Did a cloud seeding startup really increase snowfall in parts of Utah?

States such as Utah in the western US have suffered a record snow drought, raising fears of wildfires and low water flows in the crucial Colorado River. But a start-up that releases negatively charged aerosols that can be carried up into clouds claims it has increased snowfall by 20 percent in a Utah mountain range.

Rain Enhancement Technologies compared snowfall in the La Sal Mountains and the Abajo Mountains 70 kilometers to the south over the past five dry winters. When the company operated its high-voltage ionizing array upwind of the La Sal Mountains in January, the range received 9 centimeters more snow than would have been expected given the amount of snow the Abajo Mountains received, the company says.

But researchers caution that these results may have occurred by chance, and it is too early to tell how well the technique works.

“Sky-seeding operations have been active for quite some time, and we’re offering another way to increase precipitation … but one that doesn’t involve any chemicals,” says company meteorologist Jeff Chagnon. “We also don’t have to fly into clouds… We can just flip a switch from anywhere in the world and operate for about 48 hours at a time.”

The UN warns that the world is entering an era of “water scarcity”, with up to 3 in 4 people facing water shortages or pollution. Countries like Iran, where water shortages contributed to bloody protests, have tried to induce more rain by spraying salts such as silver iodide from planes. Nine US states also have cloud-seeding programs.
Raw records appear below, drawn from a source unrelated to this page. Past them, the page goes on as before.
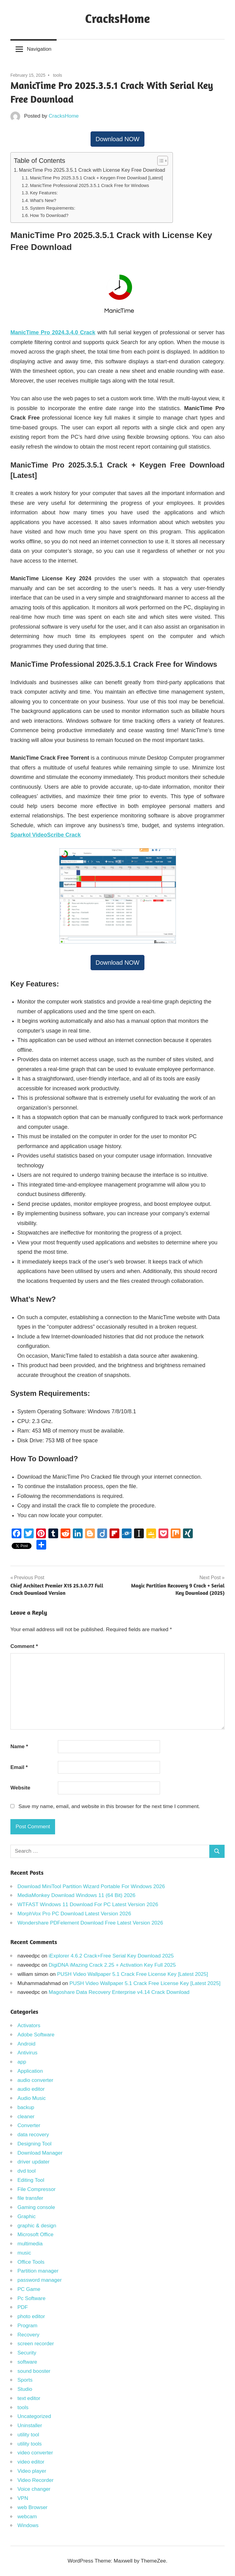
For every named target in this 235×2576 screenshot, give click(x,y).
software (27, 2362)
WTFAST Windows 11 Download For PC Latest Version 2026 (87, 1904)
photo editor (31, 2316)
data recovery (33, 2134)
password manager (39, 2280)
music (24, 2253)
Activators (28, 2025)
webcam (27, 2516)
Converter (28, 2125)
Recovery (28, 2335)
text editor (28, 2398)
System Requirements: (52, 208)
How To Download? (49, 215)
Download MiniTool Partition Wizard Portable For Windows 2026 (91, 1886)
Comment (24, 1646)
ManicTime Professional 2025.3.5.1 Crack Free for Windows (89, 185)
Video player (31, 2471)
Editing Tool (30, 2180)
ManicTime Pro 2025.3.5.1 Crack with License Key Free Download (92, 170)
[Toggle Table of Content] (159, 161)
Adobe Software (35, 2035)
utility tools (29, 2444)
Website (20, 1788)
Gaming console (36, 2207)
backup (25, 2107)
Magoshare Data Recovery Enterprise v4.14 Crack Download (119, 1992)
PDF (22, 2307)
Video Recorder (35, 2480)
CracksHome (117, 18)
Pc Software (31, 2298)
But the public has often been concerned about the unknown health effects of silver iodide being released in large quantities, while conspiracy theories surrounding “chemtrails” give rise to distrust of supposed weather modification programs. Ten US states have banned or are considering banning cloud seed.
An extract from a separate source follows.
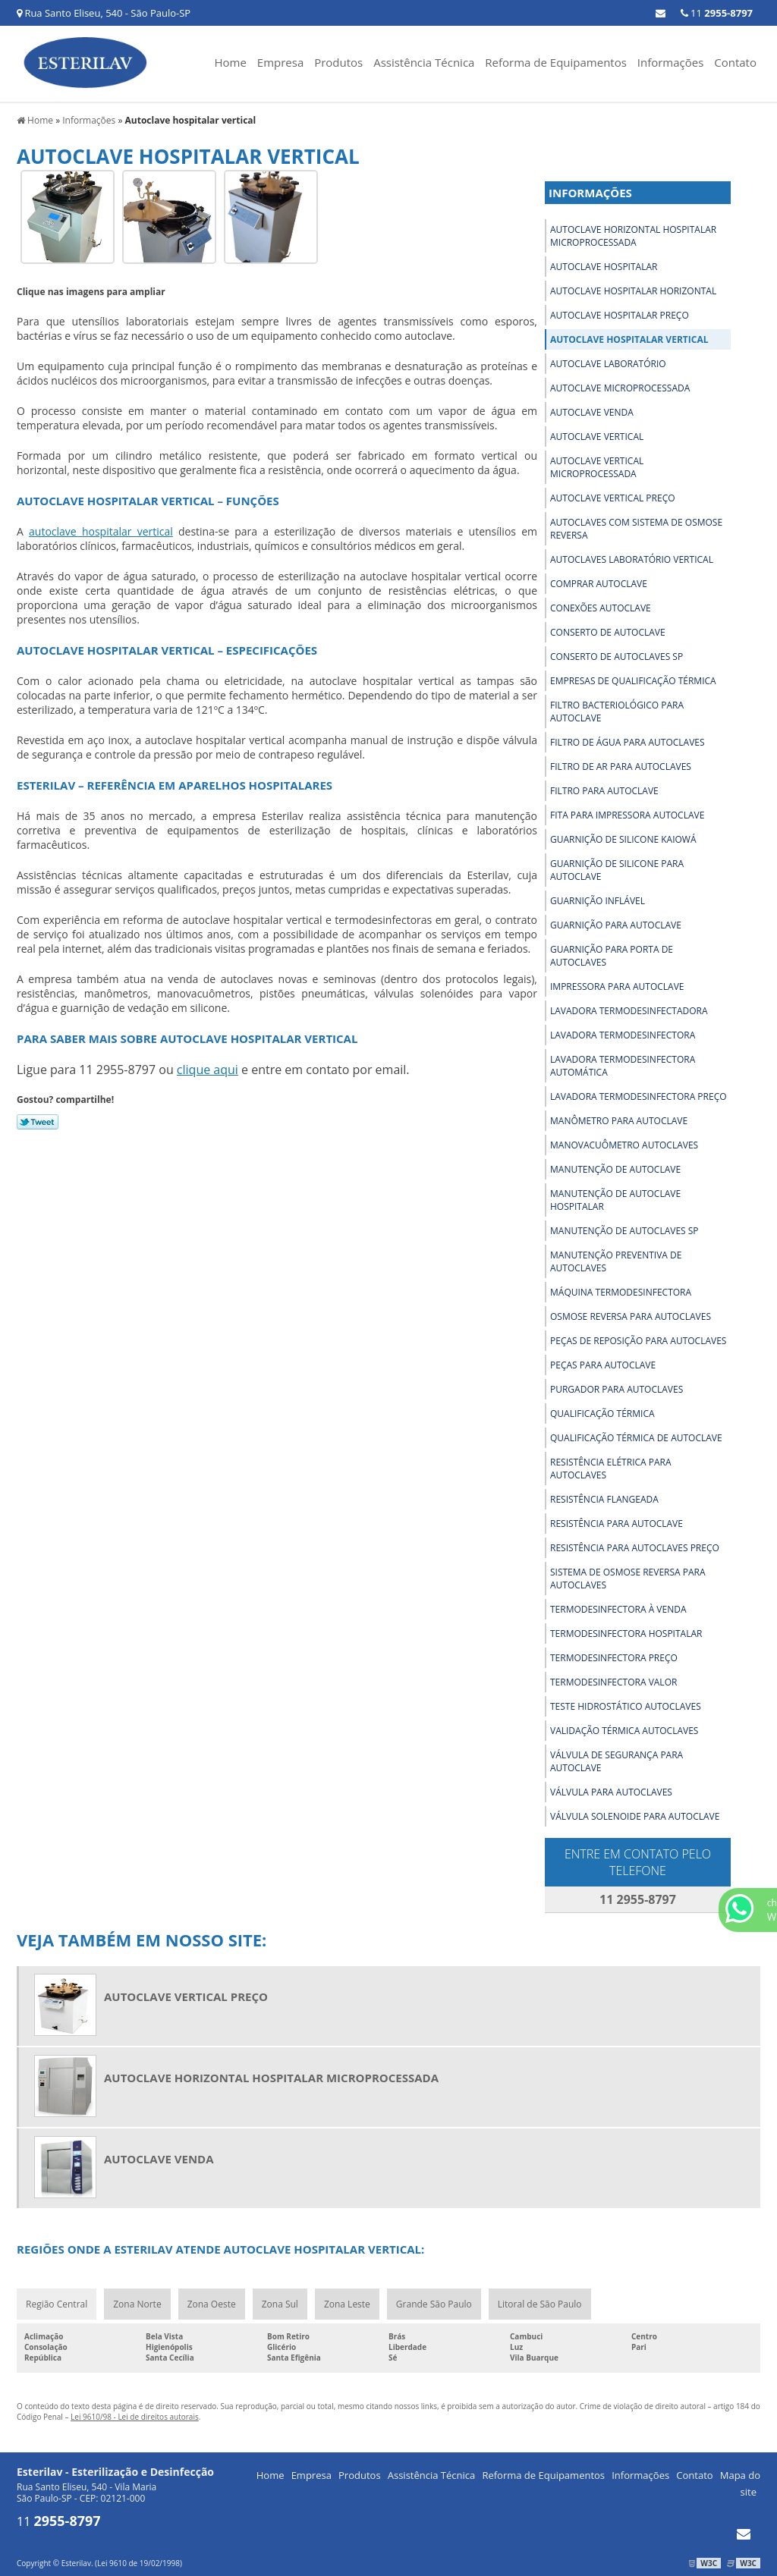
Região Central (56, 2304)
Rain Enhancement Technologies has run 100,000 volts of electricity through a coiled wire suspended between a pair of 8-meter pylons. Small aerosols such as dust, soot or salt pick up electrons when they blow near this wire, much like your feet can pick up charge when they rub against a carpet. The wind then carries some of these ionized particles up into clouds.

Water naturally condenses into aerosols in clouds to create droplets that move around and collide with each other. If they stick together, they can fall to the earth as rain. However, drops often do not attach, and therefore remain too small for gravity to overcome the uplift that holds them aloft.
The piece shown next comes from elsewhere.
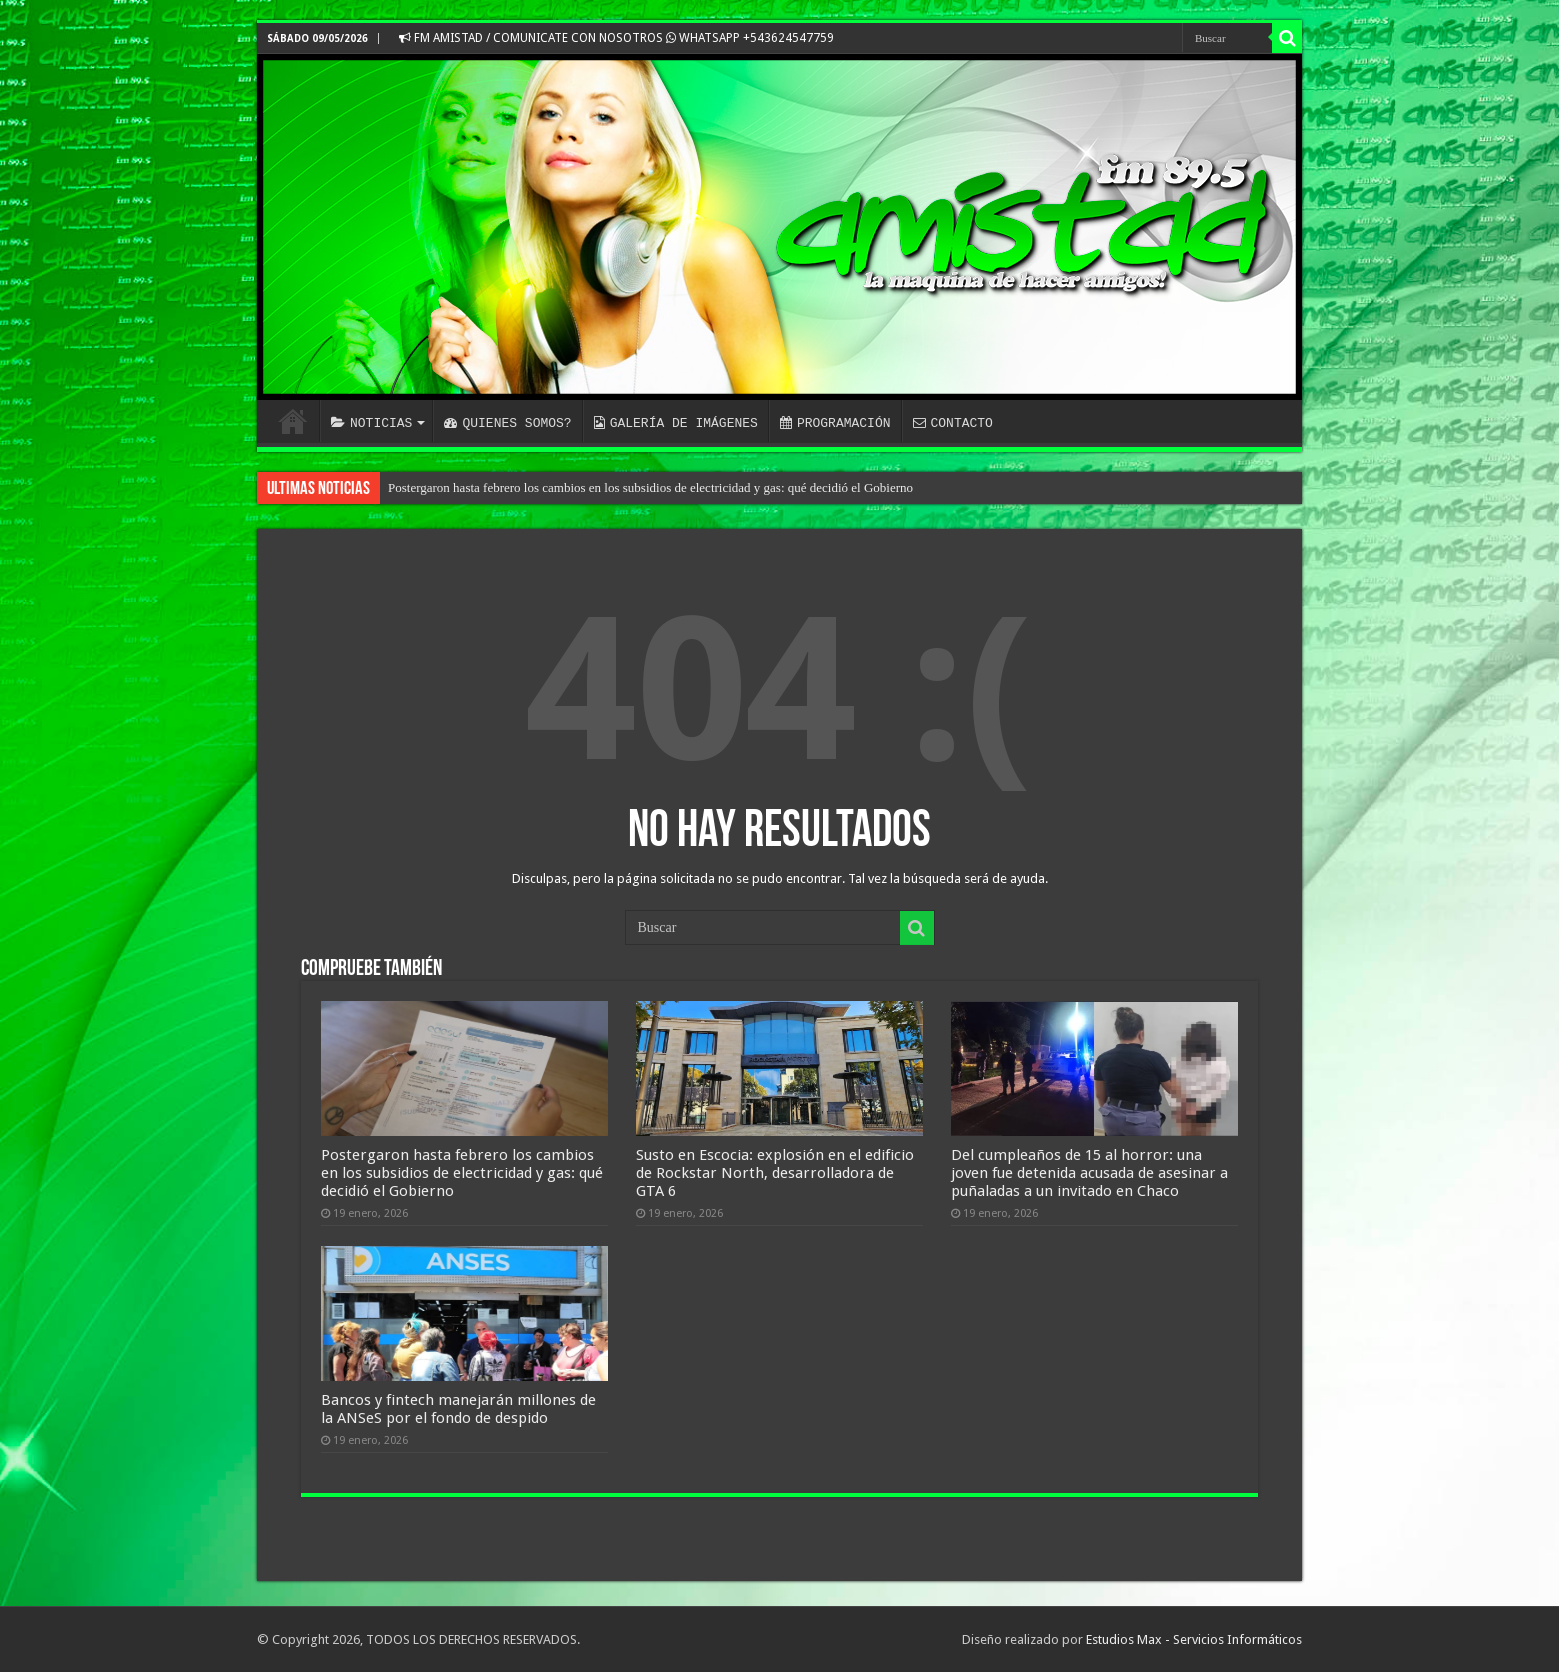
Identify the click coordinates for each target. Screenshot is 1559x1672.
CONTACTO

But electrically charged droplets—even those with the same charge—interact to form a polarity, with the negative side of one droplet attracting the positive side of another. As droplets condense around Rain Enhancement Technologies’ negatively charged aerosols, the attraction between them increases the rate of collision and coalescence that produces precipitation, according to Chagnon.

The technology cannot drive the upward movement of air that generates clouds and rain. “But once the cloud is formed, we can get a little more water out of the cloud,” says Chagnon.

Evidence from the Cold War suggested that electrical charge can enlarge cloud droplets. A 2020 analysis found that there was 24 percent more rain over the Shetland Islands in Britain on days when radioactivity from nuclear bomb tests had ionized the air.

A Rain Enhancement Technologies trial in Oman from 2013 to 2018 increased rainfall by 10 to 14 percent, depending on the statistical analysis used, a study found. An experiment scattering negative ions by a similar group in China claimed to have increased rainfall by about 20 percent.

But the World Meteorological Organization warns that while the dispersion of salts in winter clouds has been shown to affect precipitation, the ionization approach still lacks scientific evidence.

“It is interesting that they have seen something consistent with a modification of clouds,” says Edward Gryspeerdt of Imperial College London. “But because precipitation, snowfall, precipitation is incredibly variable, there’s always a significant chance that the effect they’ve seen just happened by chance.”

The five dry years that Rain Enhancement Technologies used to set the baseline in the Utah mountain ranges may not be enough to fully account for how much difference can be seen in the snowpack across seasons, says Jeff French of the University of Wyoming.

“I would wait for further experimental studies and for several years to confirm the validity of ionization as a catalyst for additional snow,” says Ibrahim Oroud of Mutah University in Jordan.